__WHAT THE TASK REQUIRES__.
The entries must be restated exactly as written.
*-*-*
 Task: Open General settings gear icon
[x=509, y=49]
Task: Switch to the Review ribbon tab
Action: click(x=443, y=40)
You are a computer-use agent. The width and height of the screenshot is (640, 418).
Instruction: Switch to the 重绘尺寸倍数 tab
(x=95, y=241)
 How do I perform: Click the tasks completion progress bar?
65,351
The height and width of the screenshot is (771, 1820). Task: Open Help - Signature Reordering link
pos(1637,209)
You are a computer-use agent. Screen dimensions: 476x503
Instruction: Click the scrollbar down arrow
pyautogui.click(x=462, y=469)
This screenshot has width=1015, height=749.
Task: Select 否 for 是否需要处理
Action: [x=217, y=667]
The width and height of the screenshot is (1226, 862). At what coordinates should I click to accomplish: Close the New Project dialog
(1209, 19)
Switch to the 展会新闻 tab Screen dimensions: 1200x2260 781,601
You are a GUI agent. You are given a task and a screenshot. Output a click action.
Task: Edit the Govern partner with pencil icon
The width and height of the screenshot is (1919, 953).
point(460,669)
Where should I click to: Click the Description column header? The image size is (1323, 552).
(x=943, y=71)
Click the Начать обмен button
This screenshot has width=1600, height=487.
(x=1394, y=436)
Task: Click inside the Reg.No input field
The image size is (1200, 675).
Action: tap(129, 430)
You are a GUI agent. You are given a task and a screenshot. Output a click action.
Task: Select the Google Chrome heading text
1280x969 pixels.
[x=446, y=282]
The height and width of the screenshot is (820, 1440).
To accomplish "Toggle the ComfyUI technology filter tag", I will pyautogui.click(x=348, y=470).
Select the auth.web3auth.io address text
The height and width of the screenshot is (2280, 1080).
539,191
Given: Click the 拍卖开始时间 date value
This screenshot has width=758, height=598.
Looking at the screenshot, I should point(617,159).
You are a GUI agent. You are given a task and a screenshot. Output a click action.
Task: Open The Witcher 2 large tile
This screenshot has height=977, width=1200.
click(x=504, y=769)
*-*-*
__ANSWER AREA__.
 Task: Open General settings gear icon
[x=509, y=49]
Task: Switch to the Review ribbon tab
Action: click(x=443, y=40)
You are a computer-use agent. The width and height of the screenshot is (640, 418).
Instruction: Switch to the 重绘尺寸倍数 tab
(x=95, y=241)
 How do I perform: Click the tasks completion progress bar?
65,351
The height and width of the screenshot is (771, 1820). Task: Open Help - Signature Reordering link
pos(1637,209)
You are a computer-use agent. Screen dimensions: 476x503
Instruction: Click the scrollbar down arrow
pyautogui.click(x=462, y=469)
This screenshot has width=1015, height=749.
Task: Select 否 for 是否需要处理
Action: [x=217, y=667]
The width and height of the screenshot is (1226, 862). At what coordinates should I click to accomplish: Close the New Project dialog
(1209, 19)
Switch to the 展会新闻 tab Screen dimensions: 1200x2260 781,601
You are a GUI agent. You are given a task and a screenshot. Output a click action.
Task: Edit the Govern partner with pencil icon
The width and height of the screenshot is (1919, 953).
point(460,669)
Where should I click to: Click the Description column header? The image size is (1323, 552).
(x=943, y=71)
Click the Начать обмен button
This screenshot has width=1600, height=487.
(x=1394, y=436)
Task: Click inside the Reg.No input field
The image size is (1200, 675).
Action: tap(129, 430)
You are a GUI agent. You are given a task and a screenshot. Output a click action.
Task: Select the Google Chrome heading text
1280x969 pixels.
[x=446, y=282]
The height and width of the screenshot is (820, 1440).
To accomplish "Toggle the ComfyUI technology filter tag", I will pyautogui.click(x=348, y=470).
Select the auth.web3auth.io address text
The height and width of the screenshot is (2280, 1080).
539,191
Given: Click the 拍卖开始时间 date value
This screenshot has width=758, height=598.
Looking at the screenshot, I should point(617,159).
You are a GUI agent. You are given a task and a screenshot. Output a click action.
Task: Open The Witcher 2 large tile
This screenshot has height=977, width=1200.
click(x=504, y=769)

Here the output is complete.